- **The data**:
──────────

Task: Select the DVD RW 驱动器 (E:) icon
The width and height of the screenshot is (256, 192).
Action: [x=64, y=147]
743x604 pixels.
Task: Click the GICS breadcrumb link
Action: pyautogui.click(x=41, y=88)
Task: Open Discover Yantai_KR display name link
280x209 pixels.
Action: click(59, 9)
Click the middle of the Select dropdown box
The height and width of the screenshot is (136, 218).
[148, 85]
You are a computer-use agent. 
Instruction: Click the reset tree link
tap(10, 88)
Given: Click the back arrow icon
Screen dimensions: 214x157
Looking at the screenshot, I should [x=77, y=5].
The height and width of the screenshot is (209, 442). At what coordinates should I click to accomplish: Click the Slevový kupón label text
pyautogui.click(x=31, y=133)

──────────

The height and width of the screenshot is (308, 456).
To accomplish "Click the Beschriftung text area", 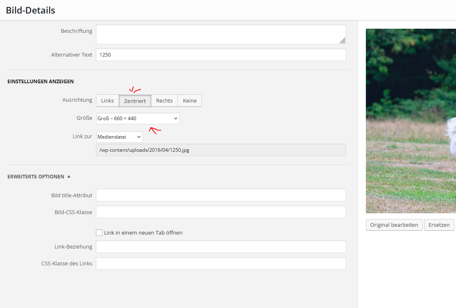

──────────

- **Problem to work on**: Reproduce the lines above, beginning at the line with "Task: Select the DVD RW 驱动器 (E:) icon" and stopping after the line with "Task: Open Discover", exactly as they are.

- **Solution for this problem**:
Task: Select the DVD RW 驱动器 (E:) icon
The width and height of the screenshot is (256, 192).
Action: [x=64, y=147]
743x604 pixels.
Task: Click the GICS breadcrumb link
Action: pyautogui.click(x=41, y=88)
Task: Open Discover Yantai_KR display name link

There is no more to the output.